Im Stadtrat gab es unterschiedliche Meinungen zur Frage, ob weitere Impfkampagnen sinnvoll sind. Frederik Hintermayr (Linke) forderte, das Impfmobil der Stadt solle nicht nur am Nachmittag in den Stadtteilen stehen, sondern auch mal am frühen Abend, um Beschäftigten die Impfung am Feierabend zu ermöglichen. Lars Vollmar (FDP) forderte von Erben deutlich mehr Kreativität. Manche FußballZweitligisten in der Provinz böten an, dass Spieler einen Eintrag ins Impfbuch machen. In Augsburg gehe das wohl nicht.
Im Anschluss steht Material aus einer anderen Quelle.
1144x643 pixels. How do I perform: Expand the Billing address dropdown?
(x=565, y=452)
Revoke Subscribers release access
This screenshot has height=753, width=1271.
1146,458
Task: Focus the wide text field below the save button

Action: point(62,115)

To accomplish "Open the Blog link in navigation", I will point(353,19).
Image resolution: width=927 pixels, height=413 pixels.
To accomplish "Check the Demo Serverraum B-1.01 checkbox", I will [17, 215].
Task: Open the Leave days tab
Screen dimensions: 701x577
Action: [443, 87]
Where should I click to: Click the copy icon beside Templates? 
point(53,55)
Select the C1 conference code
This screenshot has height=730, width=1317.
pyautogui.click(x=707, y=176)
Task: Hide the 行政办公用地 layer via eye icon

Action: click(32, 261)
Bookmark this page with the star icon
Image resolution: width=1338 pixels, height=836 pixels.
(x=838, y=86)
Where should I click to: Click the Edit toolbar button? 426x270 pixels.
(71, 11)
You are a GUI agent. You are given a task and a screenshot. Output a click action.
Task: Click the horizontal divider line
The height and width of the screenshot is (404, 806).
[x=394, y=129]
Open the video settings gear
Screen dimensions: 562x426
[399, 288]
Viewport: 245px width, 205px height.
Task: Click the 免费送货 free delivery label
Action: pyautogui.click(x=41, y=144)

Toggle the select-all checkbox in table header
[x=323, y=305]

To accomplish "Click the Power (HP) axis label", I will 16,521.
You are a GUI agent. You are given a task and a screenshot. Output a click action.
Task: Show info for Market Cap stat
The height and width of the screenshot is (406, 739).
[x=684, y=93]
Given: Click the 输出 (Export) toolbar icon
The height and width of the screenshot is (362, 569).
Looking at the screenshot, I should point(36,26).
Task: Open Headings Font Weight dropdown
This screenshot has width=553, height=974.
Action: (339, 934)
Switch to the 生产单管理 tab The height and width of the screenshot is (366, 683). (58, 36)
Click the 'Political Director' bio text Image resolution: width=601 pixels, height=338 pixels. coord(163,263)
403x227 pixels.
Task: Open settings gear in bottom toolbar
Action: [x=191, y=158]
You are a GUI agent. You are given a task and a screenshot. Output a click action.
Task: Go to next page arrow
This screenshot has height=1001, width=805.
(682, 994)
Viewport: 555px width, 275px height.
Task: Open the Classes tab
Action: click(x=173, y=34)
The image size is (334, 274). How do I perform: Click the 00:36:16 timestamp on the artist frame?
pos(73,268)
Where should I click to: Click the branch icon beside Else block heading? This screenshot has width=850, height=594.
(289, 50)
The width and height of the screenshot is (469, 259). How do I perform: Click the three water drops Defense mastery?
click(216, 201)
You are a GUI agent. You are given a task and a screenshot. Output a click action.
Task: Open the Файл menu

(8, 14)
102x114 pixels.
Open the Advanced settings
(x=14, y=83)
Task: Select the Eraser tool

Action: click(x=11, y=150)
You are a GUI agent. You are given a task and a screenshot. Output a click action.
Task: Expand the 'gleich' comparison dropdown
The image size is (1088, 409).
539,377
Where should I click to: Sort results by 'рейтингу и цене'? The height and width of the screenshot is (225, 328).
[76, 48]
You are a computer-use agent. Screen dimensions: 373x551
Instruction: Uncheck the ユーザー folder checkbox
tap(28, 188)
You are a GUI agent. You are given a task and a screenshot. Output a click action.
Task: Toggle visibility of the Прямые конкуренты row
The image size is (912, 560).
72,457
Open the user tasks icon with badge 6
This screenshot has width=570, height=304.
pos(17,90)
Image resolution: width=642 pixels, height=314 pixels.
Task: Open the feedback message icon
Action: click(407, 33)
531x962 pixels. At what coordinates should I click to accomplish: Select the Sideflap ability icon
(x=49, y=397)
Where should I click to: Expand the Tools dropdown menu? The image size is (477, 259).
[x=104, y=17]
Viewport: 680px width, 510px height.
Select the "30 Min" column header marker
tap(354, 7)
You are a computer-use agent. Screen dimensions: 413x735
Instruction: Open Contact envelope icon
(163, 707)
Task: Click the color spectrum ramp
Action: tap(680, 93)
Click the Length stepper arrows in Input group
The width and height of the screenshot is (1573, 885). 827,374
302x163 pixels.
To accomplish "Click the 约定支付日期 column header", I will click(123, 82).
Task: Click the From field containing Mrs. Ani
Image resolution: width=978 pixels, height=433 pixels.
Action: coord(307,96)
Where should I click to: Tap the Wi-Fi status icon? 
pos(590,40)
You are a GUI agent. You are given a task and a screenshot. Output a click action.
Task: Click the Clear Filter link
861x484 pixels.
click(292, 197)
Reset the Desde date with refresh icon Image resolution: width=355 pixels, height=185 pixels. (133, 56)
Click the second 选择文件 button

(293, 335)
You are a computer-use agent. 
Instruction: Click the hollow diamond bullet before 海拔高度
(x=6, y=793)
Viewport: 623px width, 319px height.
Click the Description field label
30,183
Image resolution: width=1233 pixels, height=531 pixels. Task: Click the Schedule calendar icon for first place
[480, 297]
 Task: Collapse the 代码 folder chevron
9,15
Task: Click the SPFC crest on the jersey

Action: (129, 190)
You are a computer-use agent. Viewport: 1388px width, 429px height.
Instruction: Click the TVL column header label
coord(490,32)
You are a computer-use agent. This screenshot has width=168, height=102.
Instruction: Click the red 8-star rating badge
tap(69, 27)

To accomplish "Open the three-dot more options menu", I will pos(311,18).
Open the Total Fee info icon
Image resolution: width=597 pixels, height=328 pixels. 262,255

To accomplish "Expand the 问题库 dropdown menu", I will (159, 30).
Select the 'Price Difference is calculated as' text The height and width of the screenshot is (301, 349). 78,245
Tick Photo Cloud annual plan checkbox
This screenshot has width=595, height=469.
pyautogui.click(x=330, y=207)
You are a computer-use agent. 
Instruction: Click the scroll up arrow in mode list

Peter Schwab (CSU) entgegnete, er frage sich, ob weitere Bemühungen in diese Richtung überhaupt noch ziehen. „Wir können beim Impfen nicht noch Purzelbäume machen.“Dass es ein Angebot gebe, müsse inzwischen wohl überall angekommen sein. Schwab klagte auch darüber, dass es in Augsburg nun einen Test-anbieter gibt, der eine monatliche 79-Euro-Testflatrate anbieten will. „Das Rennen gegen solche Angebote verlieren wir“, so Schwab.
Ab 11. Oktober wird der Staat nur noch für bestimmte Personengruppen wie Schüler Gratis-Tests anbieten. Andere Testwillige müssen zahlen, wenn sie den Test etwa für einen Gaststättenbesuch benötigen. Das soll die Impfquote steigern. Die Kosten für einen Schnelltest werden in den Teststationen an Plärrer, Maximilianstraße und in Haunstetten, die bisher im Auftrag der Stadt betrieben wurden, künftig bei 15 Euro liegen. Die Kosten für PCR-Tests werden deutlich höher liegen.